Collected data:
════════

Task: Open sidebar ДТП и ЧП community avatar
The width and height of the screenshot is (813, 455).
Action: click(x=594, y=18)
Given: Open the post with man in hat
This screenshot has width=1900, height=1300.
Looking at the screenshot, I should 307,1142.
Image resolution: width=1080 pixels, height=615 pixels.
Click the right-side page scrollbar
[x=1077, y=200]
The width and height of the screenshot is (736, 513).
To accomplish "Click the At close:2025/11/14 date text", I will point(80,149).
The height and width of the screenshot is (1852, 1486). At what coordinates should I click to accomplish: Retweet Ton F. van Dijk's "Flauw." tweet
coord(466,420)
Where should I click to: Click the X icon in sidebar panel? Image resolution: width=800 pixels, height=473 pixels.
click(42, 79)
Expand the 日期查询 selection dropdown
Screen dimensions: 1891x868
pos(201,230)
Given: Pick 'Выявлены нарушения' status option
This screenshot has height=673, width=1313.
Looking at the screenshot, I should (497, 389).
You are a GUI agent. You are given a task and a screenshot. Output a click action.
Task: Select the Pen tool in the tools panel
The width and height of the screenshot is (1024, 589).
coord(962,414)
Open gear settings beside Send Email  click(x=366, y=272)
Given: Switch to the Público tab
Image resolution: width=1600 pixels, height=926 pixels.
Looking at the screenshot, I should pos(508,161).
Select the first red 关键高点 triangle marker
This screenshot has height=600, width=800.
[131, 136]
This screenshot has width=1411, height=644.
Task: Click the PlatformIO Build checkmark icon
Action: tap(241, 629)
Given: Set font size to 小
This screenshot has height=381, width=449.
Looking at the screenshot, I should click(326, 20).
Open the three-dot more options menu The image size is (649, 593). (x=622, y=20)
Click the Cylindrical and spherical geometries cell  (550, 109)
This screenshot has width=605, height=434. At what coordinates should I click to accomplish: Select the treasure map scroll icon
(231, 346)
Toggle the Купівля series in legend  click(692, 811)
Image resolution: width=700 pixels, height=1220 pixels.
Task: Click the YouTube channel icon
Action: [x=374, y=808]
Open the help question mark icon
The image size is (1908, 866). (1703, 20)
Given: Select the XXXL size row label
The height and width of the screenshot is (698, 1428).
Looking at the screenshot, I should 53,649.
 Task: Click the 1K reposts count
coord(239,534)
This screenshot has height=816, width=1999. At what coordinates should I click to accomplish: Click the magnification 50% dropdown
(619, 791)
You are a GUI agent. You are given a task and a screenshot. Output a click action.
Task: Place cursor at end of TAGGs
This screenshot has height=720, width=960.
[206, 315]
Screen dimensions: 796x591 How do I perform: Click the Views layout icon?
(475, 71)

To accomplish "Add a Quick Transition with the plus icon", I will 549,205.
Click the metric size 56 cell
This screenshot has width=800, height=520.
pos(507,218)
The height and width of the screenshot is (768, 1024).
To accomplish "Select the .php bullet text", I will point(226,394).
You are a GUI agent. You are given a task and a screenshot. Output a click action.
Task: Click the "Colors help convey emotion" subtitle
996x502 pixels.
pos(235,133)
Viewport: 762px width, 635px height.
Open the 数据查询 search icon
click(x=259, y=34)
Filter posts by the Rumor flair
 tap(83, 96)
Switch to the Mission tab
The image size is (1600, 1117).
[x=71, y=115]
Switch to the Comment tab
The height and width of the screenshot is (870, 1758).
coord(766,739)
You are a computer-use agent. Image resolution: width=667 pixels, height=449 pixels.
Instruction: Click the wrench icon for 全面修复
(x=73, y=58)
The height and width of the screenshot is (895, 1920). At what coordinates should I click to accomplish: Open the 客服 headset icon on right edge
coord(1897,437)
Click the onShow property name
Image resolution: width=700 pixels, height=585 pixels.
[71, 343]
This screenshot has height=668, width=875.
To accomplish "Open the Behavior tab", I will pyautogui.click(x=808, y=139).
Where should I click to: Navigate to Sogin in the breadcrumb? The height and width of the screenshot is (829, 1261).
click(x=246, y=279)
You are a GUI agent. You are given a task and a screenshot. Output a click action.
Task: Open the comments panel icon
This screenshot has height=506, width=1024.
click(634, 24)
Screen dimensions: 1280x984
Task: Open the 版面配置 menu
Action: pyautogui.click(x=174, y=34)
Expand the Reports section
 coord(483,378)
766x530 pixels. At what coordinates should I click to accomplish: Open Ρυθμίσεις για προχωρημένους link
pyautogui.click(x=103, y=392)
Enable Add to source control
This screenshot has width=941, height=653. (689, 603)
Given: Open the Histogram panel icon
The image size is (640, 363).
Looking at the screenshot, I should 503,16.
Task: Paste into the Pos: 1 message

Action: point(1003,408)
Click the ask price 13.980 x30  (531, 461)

════════

▶ **EXERCISE DESCRIPTION**
Keeping each line exactly as it is, retype all of the data.

▶ **FINISHED EXERCISE**
Task: Open sidebar ДТП и ЧП community avatar
The width and height of the screenshot is (813, 455).
Action: click(x=594, y=18)
Given: Open the post with man in hat
This screenshot has width=1900, height=1300.
Looking at the screenshot, I should 307,1142.
Image resolution: width=1080 pixels, height=615 pixels.
Click the right-side page scrollbar
[x=1077, y=200]
The width and height of the screenshot is (736, 513).
To accomplish "Click the At close:2025/11/14 date text", I will point(80,149).
The height and width of the screenshot is (1852, 1486). At what coordinates should I click to accomplish: Retweet Ton F. van Dijk's "Flauw." tweet
coord(466,420)
Where should I click to: Click the X icon in sidebar panel? Image resolution: width=800 pixels, height=473 pixels.
click(42, 79)
Expand the 日期查询 selection dropdown
Screen dimensions: 1891x868
pos(201,230)
Given: Pick 'Выявлены нарушения' status option
This screenshot has height=673, width=1313.
Looking at the screenshot, I should (497, 389).
You are a GUI agent. You are given a task and a screenshot. Output a click action.
Task: Select the Pen tool in the tools panel
The width and height of the screenshot is (1024, 589).
coord(962,414)
Open gear settings beside Send Email  click(x=366, y=272)
Given: Switch to the Público tab
Image resolution: width=1600 pixels, height=926 pixels.
Looking at the screenshot, I should pos(508,161).
Select the first red 关键高点 triangle marker
This screenshot has height=600, width=800.
[131, 136]
This screenshot has width=1411, height=644.
Task: Click the PlatformIO Build checkmark icon
Action: tap(241, 629)
Given: Set font size to 小
This screenshot has height=381, width=449.
Looking at the screenshot, I should click(326, 20).
Open the three-dot more options menu The image size is (649, 593). (x=622, y=20)
Click the Cylindrical and spherical geometries cell  (550, 109)
This screenshot has width=605, height=434. At what coordinates should I click to accomplish: Select the treasure map scroll icon
(231, 346)
Toggle the Купівля series in legend  click(692, 811)
Image resolution: width=700 pixels, height=1220 pixels.
Task: Click the YouTube channel icon
Action: [x=374, y=808]
Open the help question mark icon
The image size is (1908, 866). (1703, 20)
Given: Select the XXXL size row label
The height and width of the screenshot is (698, 1428).
Looking at the screenshot, I should 53,649.
 Task: Click the 1K reposts count
coord(239,534)
This screenshot has height=816, width=1999. At what coordinates should I click to accomplish: Click the magnification 50% dropdown
(619, 791)
You are a GUI agent. You are given a task and a screenshot. Output a click action.
Task: Place cursor at end of TAGGs
This screenshot has height=720, width=960.
[206, 315]
Screen dimensions: 796x591 How do I perform: Click the Views layout icon?
(475, 71)

To accomplish "Add a Quick Transition with the plus icon", I will 549,205.
Click the metric size 56 cell
This screenshot has width=800, height=520.
pos(507,218)
The height and width of the screenshot is (768, 1024).
To accomplish "Select the .php bullet text", I will point(226,394).
You are a GUI agent. You are given a task and a screenshot. Output a click action.
Task: Click the "Colors help convey emotion" subtitle
996x502 pixels.
pos(235,133)
Viewport: 762px width, 635px height.
Open the 数据查询 search icon
click(x=259, y=34)
Filter posts by the Rumor flair
 tap(83, 96)
Switch to the Mission tab
The image size is (1600, 1117).
[x=71, y=115]
Switch to the Comment tab
The height and width of the screenshot is (870, 1758).
coord(766,739)
You are a computer-use agent. Image resolution: width=667 pixels, height=449 pixels.
Instruction: Click the wrench icon for 全面修复
(x=73, y=58)
The height and width of the screenshot is (895, 1920). At what coordinates should I click to accomplish: Open the 客服 headset icon on right edge
coord(1897,437)
Click the onShow property name
Image resolution: width=700 pixels, height=585 pixels.
[71, 343]
This screenshot has height=668, width=875.
To accomplish "Open the Behavior tab", I will pyautogui.click(x=808, y=139).
Where should I click to: Navigate to Sogin in the breadcrumb? The height and width of the screenshot is (829, 1261).
click(x=246, y=279)
You are a GUI agent. You are given a task and a screenshot. Output a click action.
Task: Open the comments panel icon
This screenshot has height=506, width=1024.
click(634, 24)
Screen dimensions: 1280x984
Task: Open the 版面配置 menu
Action: pyautogui.click(x=174, y=34)
Expand the Reports section
 coord(483,378)
766x530 pixels. At what coordinates should I click to accomplish: Open Ρυθμίσεις για προχωρημένους link
pyautogui.click(x=103, y=392)
Enable Add to source control
This screenshot has width=941, height=653. (689, 603)
Given: Open the Histogram panel icon
The image size is (640, 363).
Looking at the screenshot, I should 503,16.
Task: Paste into the Pos: 1 message

Action: point(1003,408)
Click the ask price 13.980 x30  (531, 461)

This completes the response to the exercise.